Time Limit: 1000MS		Memory Limit: 10000K
Total Submissions: 89640		Accepted: 20135

Description

Assume the coasting is an infinite straight line. Land is in one side of coasting, sea in the other. Each small island is a point locating in the sea side. And any radar installation, locating on the coasting, can only cover d distance, so an island in the sea can be covered by a radius installation, if the distance between them is at most d. 

We use Cartesian coordinate system, defining the coasting is the x-axis. The sea side is above x-axis, and the land side below. Given the position of each island in the sea, and given the distance of the coverage of the radar installation, your task is to write a program to find the minimal number of radar installations to cover all the islands. Note that the position of an island is represented by its x-y coordinates. 
 
Figure A Sample Input of Radar Installations

Input

The input consists of several test cases. The first line of each case contains two integers n (1<=n<=1000) and d, where n is the number of islands in the sea and d is the distance of coverage of the radar installation. This is followed by n lines each containing two integers representing the coordinate of the position of each island. Then a blank line follows to separate the cases. 

The input is terminated by a line containing pair of zeros 

Output

For each test case output one line consisting of the test case number followed by the minimal number of radar installations needed. "-1" installation means no solution for that case.

Sample Input

3 2
1 2
-3 1
2 1

1 2
0 2

0 0

Sample Output

Case 1: 2
Case 2: 1

 

题意：

有n座岛，在x轴上最少建立多少半径为d的雷达可以覆盖所有的岛。

 

贪心。

首先以岛为圆心，d为半径求出x轴上符合的区间，再将区间按左到右的顺序排序，若当前点的左端点大于之前最大的右端点，则++。
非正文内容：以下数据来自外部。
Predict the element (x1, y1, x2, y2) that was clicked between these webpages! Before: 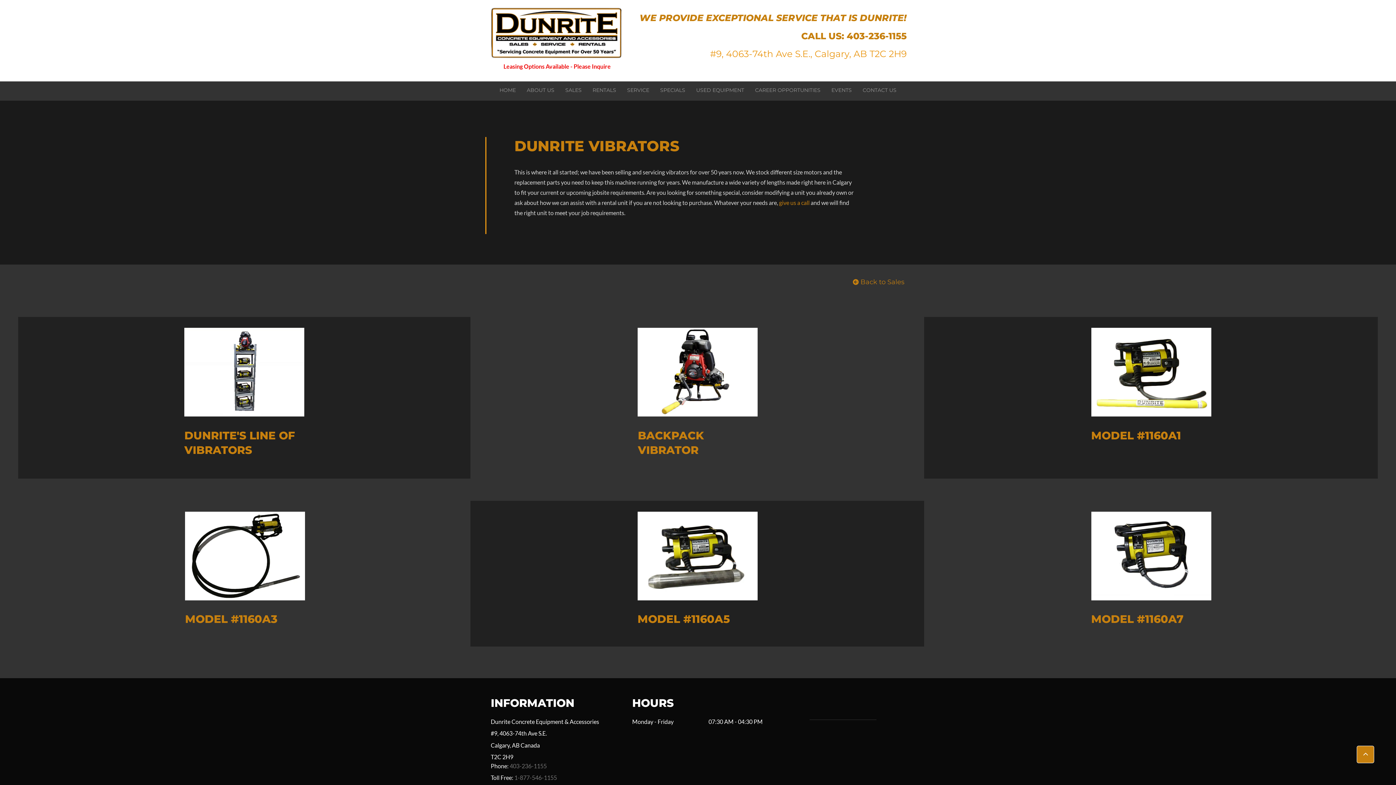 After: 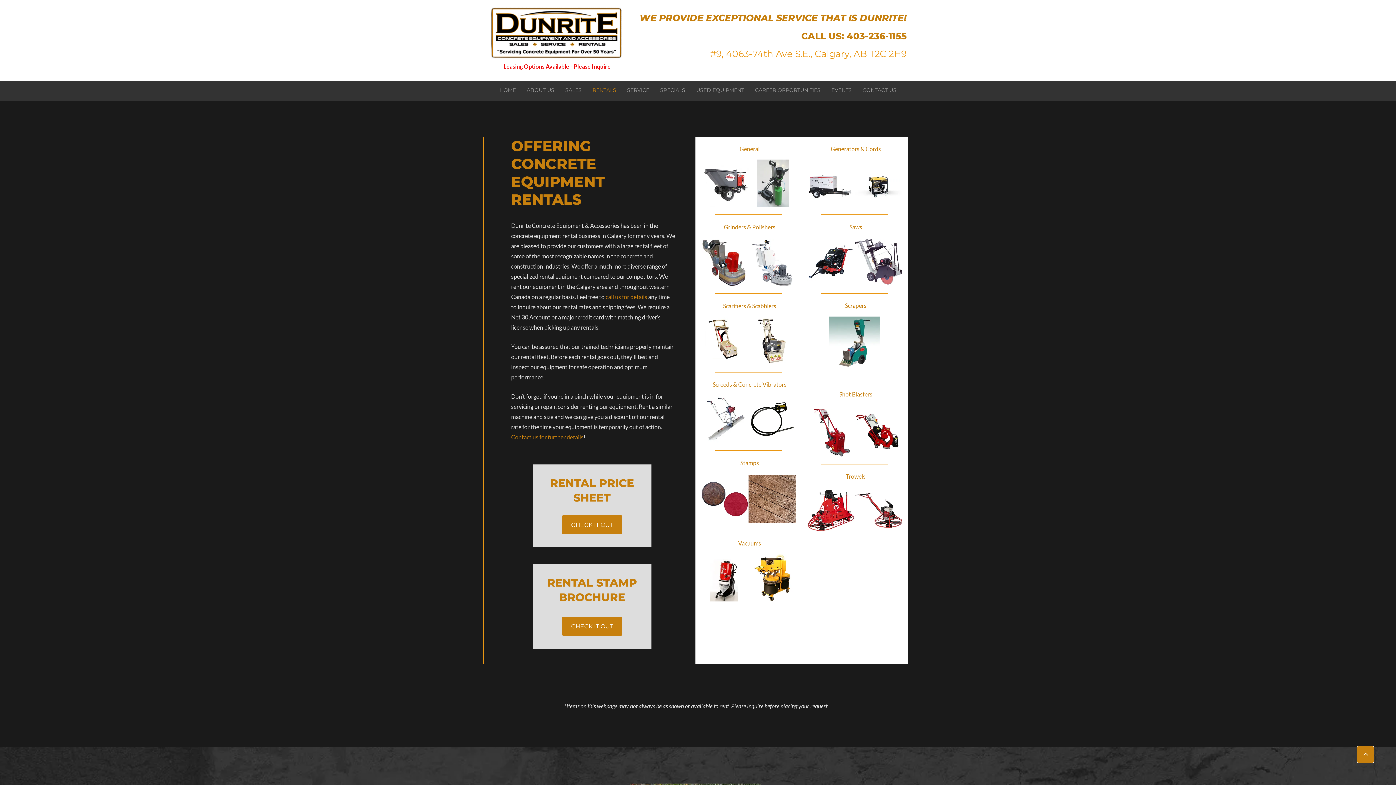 Action: label: RENTALS bbox: (587, 81, 621, 98)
更新最右端点。

 

AC代码：

#include<iostream>
#include <stdio.h>
#include <stdlib.h>
#include <string.h>
#include <math.h>
#include <algorithm>
//#include<bits/stdc++.h>
using namespace std;

struct node{
    double le,ri;
}a[2010];

int cmp(node a,node b){
    return a.le<b.le;
}

int x[2010],y[2010];

int main(){
    ios::sync_with_stdio(false);
    int ans=0;
    int n,d,num,flag;
    double z,temp;
    while(cin>>n>>d){
        if(n==0&&d==0) break;
        ans++;
        flag=0;
        for(int i=0;i<n;i++){
            cin>>x[i]>>y[i];
            if(y[i]>d)
            flag=1;
        }
        if(flag){
            cout<<"Case "<<ans<<": -1"<<endl;
        }
        else{
            for(int i=0;i<n;i++){
                z=sqrt(d*d*1.0-y[i]*y[i]*1.0);
                a[i].le=(double)x[i]-z;
                a[i].ri=(double)x[i]+z;
            }
            sort(a,a+n,cmp);
            temp=-100000000;
            num=0;
            for(int i=0;i<n;i++){
                if(a[i].le>temp){
                    num++;
                    temp=a[i].ri;
                }else if(a[i].ri<temp){
                    temp=a[i].ri;
                }
            }
            cout<<"Case "<<ans<<": "<<num<<endl;
        }
    }
    return 0;
}